-- Study material follows --

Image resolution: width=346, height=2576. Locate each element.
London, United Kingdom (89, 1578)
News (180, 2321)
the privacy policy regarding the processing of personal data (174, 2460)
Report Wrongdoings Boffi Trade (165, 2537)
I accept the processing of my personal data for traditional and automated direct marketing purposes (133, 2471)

-- Study material concluded --
-- Study material follows --

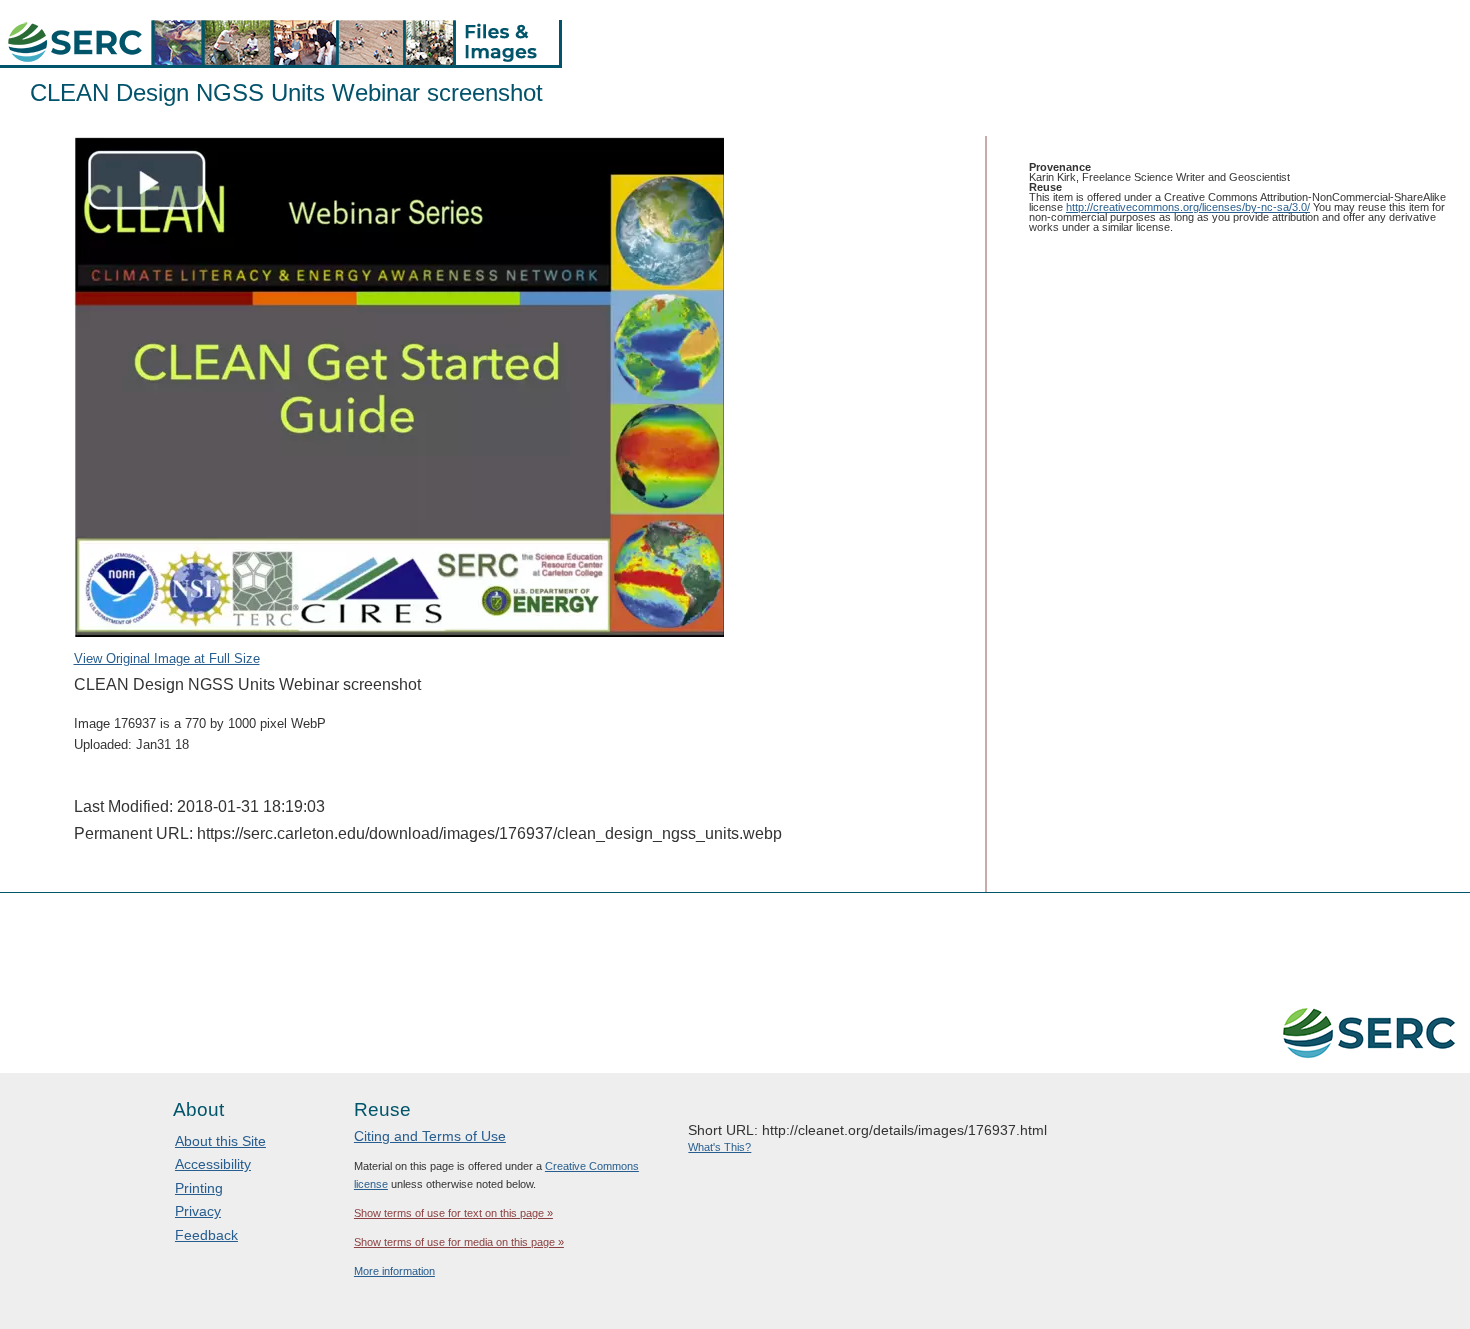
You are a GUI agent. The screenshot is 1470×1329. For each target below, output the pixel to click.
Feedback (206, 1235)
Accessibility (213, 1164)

-- Study material concluded --

Work task
Copy out every line of the material above that mentions the word "each".

Output
Image resolution: width=346, height=2576. Locate each element.
You are a GUI agent. The screenshot is 1470×1329. For each target below, output the pixel to click.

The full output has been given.